**TEXTAUSZUG**

━━━━━━━━━━

Eine weitere wichtige Maßnahme der PBoC betrifft die Hypothekenzinsen. Die Zentralbank hat den Banken angewiesen, die Hypothekenzinsen für bestehende Kredite bis Ende Oktober 2024 um mindestens 30 Basispunkte unter die aktuelle Prime Rate zu senken. In der Praxis sollten die Hypothekarkreditzinsen sogar um 0,5 Prozentpunkte sinken. Dies stellt eine signifikante Entlastung für Haushalte dar und wird voraussichtlich die Belastungen für mehr als 50 Millionen Haushalte in China verringern, wodurch die jährlichen Hypothekenkosten insgesamt um umgerechnet 21,3 Milliarden USD gesenkt werden sollten. Durch die Reduzierung der Hypothekenzinsen soll die Nachfrage nach Wohnimmobilien wiederbelebt werden, was sowohl den Immobilienmarkt stabilisieren als auch die Konsumausgaben der Haushalte fördern soll.

  1. Senkung der Mindesteigenkapitalanforderungen für Immobilienkäufe

Neben den Zinssenkungen hat die PBoC auch die Anforderungen für die Mindesteigenkapitalquote beim Kauf von Immobilien gelockert. Für den Erwerb von Zweitwohnungen wurde die erforderliche Eigenkapitalquote von 25 % auf 15 % gesenkt. Diese Maßnahme soll den Immobilienmarkt ankurbeln, der durch den Rückgang der Verkäufe und den Wertverfall von Immobilien stark unter Druck steht. Durch die Absenkung der Eigenkapitalanforderungen wird es Käufern erleichtert, neue Immobilien zu erwerben, was die Nachfrage in einem stagnierenden Markt erhöhen könnte. Gleichzeitig sollen die Maßnahmen zur Senkung der Finanzierungskosten dazu beitragen, das Vertrauen der Verbraucher zu stärken.

━━━━━━━━━━

**SCHRIFTLICHE AUFGABE 1**
Beantworten Sie anhand des Textauszugs über die Maßnahmen der PBoC die folgenden Fragen:
(a) Um wie viele Basispunkte unter die aktuelle Prime Rate und bis wann sollen die Banken die Hypothekenzinsen für bestehende Kredite mindestens senken?
(b) Für wie viele Haushalte in China sollen die Belastungen voraussichtlich sinken?
(c) Wie hat sich die erforderliche Eigenkapitalquote für den Erwerb von Zweitwohnungen verändert?
**SCHRIFTLICHE AUFGABE 2**
Führen Sie den Textauszug über die Maßnahmen der PBoC im Anschluss an seinen letzten Satz weiter.

**Daten zum Auffinden sichtbarer Ziele**
━━━━━━━━━━

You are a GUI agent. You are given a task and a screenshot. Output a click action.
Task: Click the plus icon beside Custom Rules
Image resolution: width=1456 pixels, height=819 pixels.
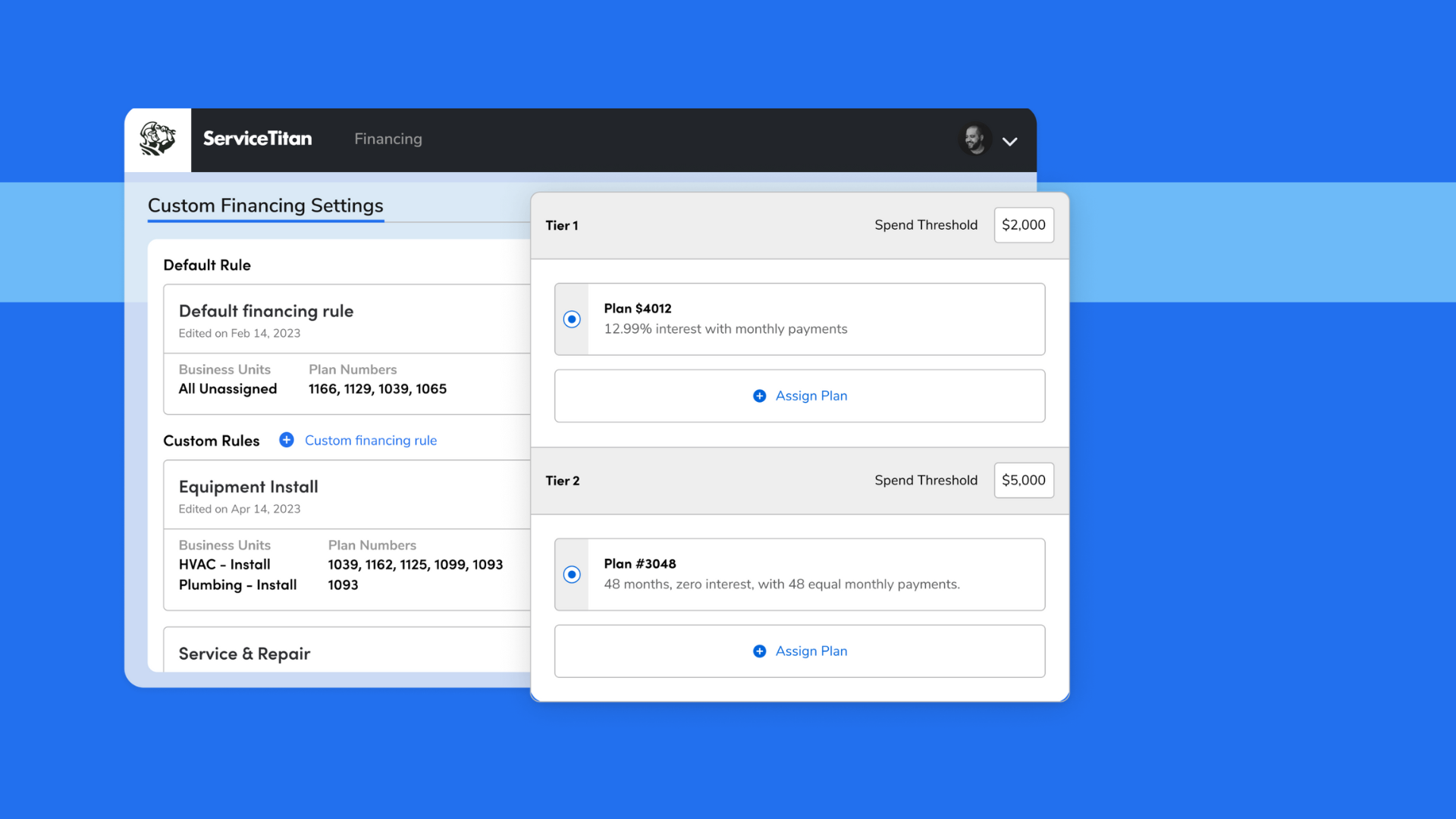pos(287,441)
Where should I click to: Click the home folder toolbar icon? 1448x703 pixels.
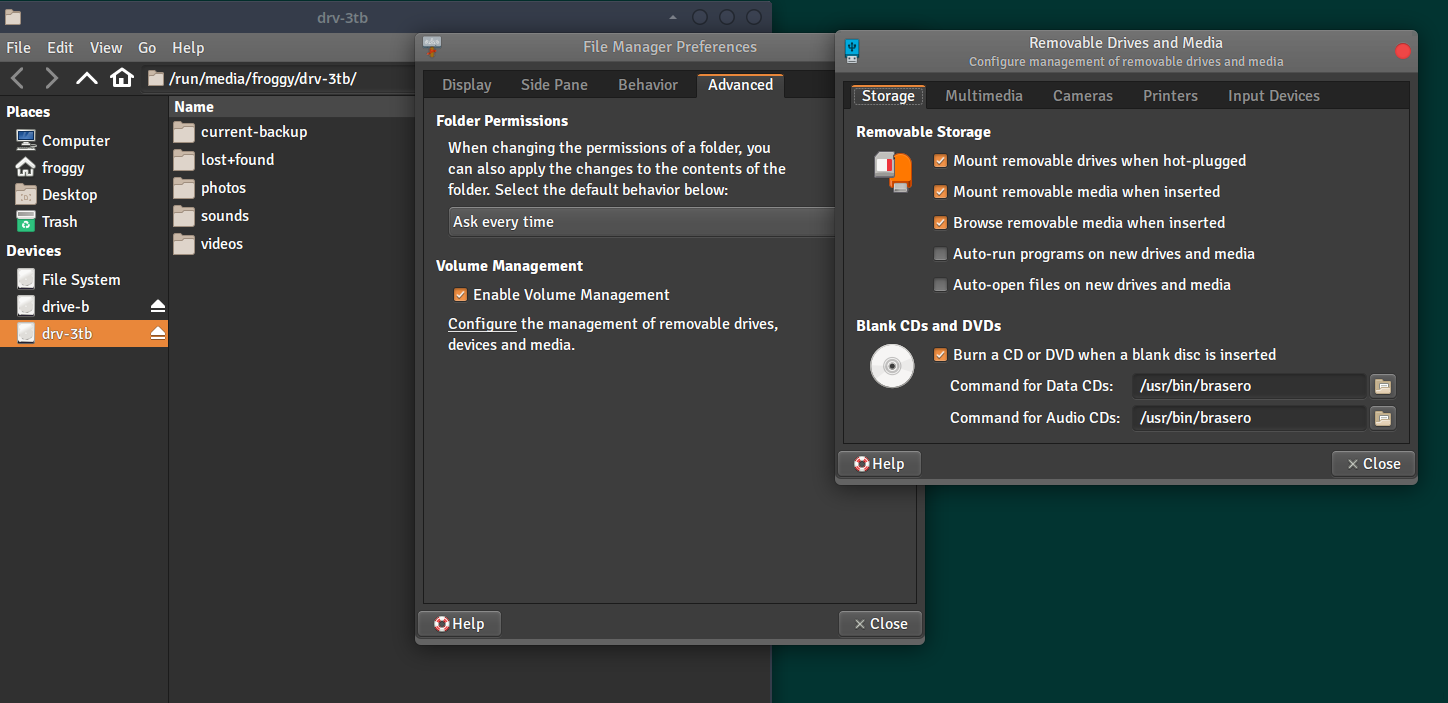(122, 78)
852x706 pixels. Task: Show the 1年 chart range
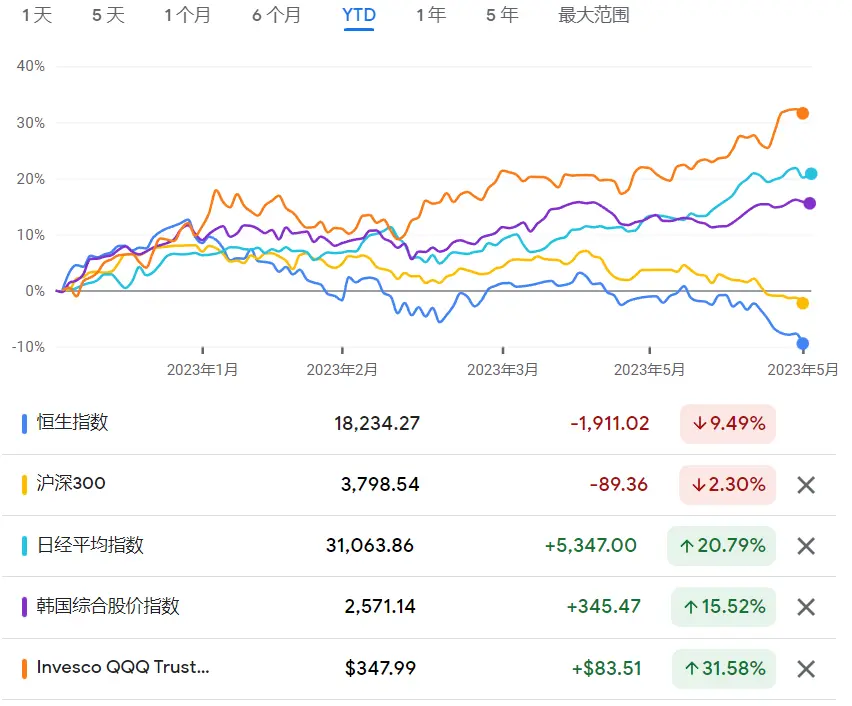click(431, 15)
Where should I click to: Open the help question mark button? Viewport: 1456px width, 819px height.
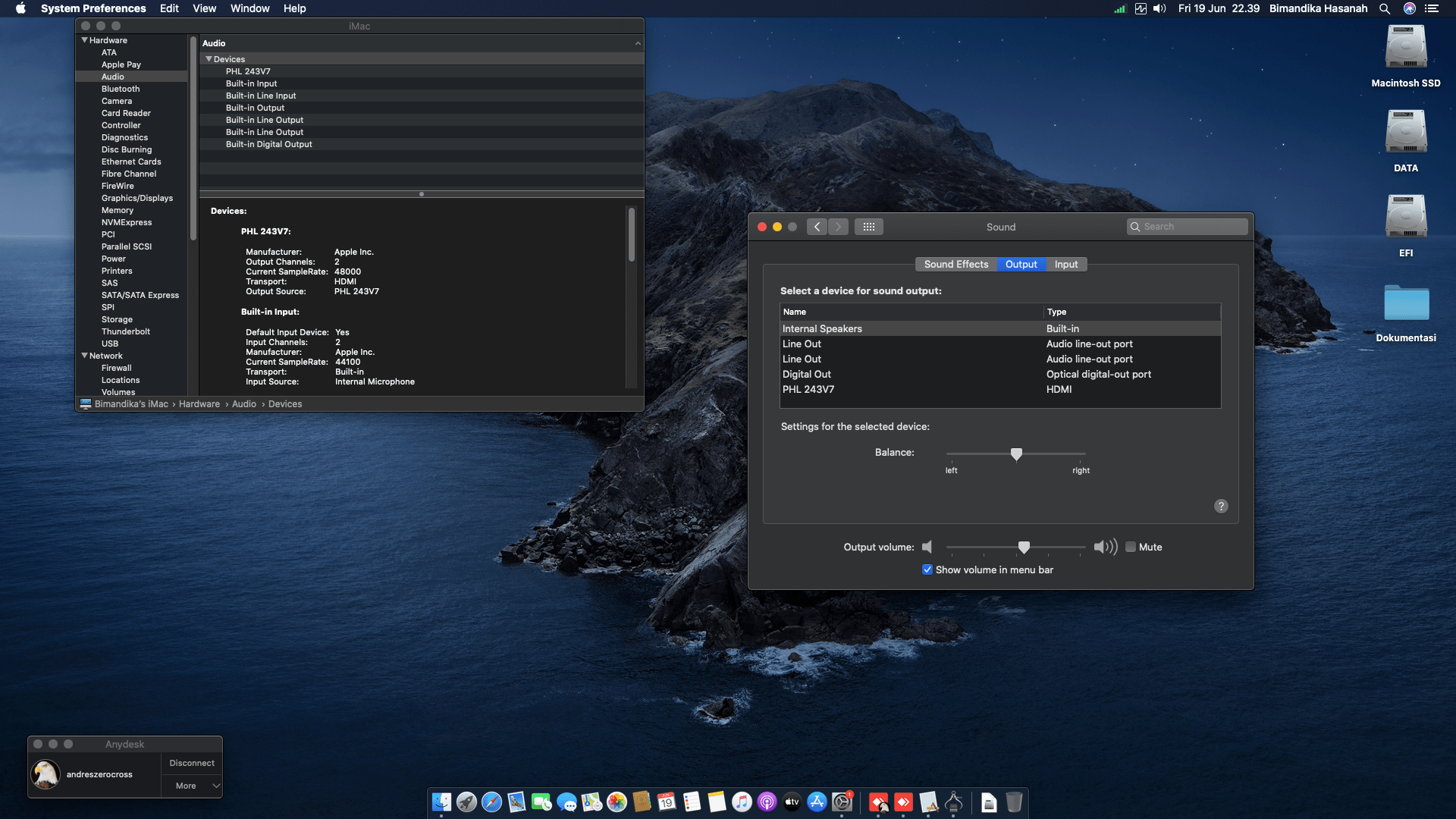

━━━━━━━━━━

**SCHRIFTLICHE ANTWORT 1**
(a) Um mindestens 30 Basispunkte, bis Ende Oktober 2024.
(b) Für mehr als 50 Millionen Haushalte.
(c) Sie wurde von 25 % auf 15 % gesenkt.

**SCHRIFTLICHE ANTWORT 2**
Weitere Fördermaßnahmen und Ausblick

Neben den geldpolitischen Maßnahmen arbeitet die chinesische Regierung auch an fiskalischen Stimuli, um das Wachstum zu unterstützen. Insbesondere der Immobiliensektor steht im Mittelpunkt dieser Bemühungen, da er einen großen Teil des chinesischen Bruttoinlandsprodukts (BIP) ausmacht und stark mit der Nachfrage in anderen Sektoren verbunden ist. Die Regierung hat zudem angekündigt, die bestehenden Förderprogramme für Bauentwickler und deren Finanzierung bis 2026 zu verlängern, um die Liquidität dieser Unternehmen sicherzustellen.

Insgesamt zielt das Maßnahmenpaket der PBoC darauf ab, die Liquidität zu erhöhen, die Kreditkosten zu senken und die Nachfrage im Immobiliensektor wiederzubeleben. Es bleibt jedoch abzuwarten, ob diese Schritte ausreichen, um die chinesische Wirtschaft wieder auf einen stabilen Wachstumspfad zu führen, da strukturelle Probleme, wie die hohe Verschuldung und Überkapazitäten im Immobiliensektor, weiterhin bestehen.

Gelingt aber eine Ankurbelung der Konjunktur, dann nimmt der Rohstoffhunger Chinas wieder zu und steigende Rohstoffpreise werden auch in unseren Breiten ein Inflationsfaktor.